* Exercise brief *
Which rows contain the word "Open", matching case? Select each of those rows and copy it out in full.
Start of Data entries
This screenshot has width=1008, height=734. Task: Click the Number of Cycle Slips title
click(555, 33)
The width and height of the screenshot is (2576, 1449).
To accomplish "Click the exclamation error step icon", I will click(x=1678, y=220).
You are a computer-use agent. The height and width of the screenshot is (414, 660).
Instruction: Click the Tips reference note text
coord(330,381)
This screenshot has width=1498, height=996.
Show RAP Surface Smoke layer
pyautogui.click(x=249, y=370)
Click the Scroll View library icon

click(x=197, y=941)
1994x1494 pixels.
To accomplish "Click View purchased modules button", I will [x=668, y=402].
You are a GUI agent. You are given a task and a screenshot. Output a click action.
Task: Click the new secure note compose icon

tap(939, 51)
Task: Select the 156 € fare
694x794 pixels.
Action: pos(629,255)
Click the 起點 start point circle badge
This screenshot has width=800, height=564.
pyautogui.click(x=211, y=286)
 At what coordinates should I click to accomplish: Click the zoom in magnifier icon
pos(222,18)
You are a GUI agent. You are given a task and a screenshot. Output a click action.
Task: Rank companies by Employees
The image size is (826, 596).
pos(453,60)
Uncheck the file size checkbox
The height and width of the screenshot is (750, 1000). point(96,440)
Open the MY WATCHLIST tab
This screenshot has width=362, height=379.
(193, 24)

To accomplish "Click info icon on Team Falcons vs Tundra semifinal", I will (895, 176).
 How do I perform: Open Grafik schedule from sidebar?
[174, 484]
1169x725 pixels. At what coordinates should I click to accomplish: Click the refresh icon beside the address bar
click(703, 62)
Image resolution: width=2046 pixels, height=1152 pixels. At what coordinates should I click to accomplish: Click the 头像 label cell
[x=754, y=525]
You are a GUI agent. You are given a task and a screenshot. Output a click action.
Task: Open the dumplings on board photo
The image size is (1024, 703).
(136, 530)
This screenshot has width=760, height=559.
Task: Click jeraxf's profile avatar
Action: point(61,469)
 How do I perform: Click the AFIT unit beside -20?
End of Data entries
* Task result *
Open the MY WATCHLIST tab
 How do I perform: Open Grafik schedule from sidebar?
Task: Open the dumplings on board photo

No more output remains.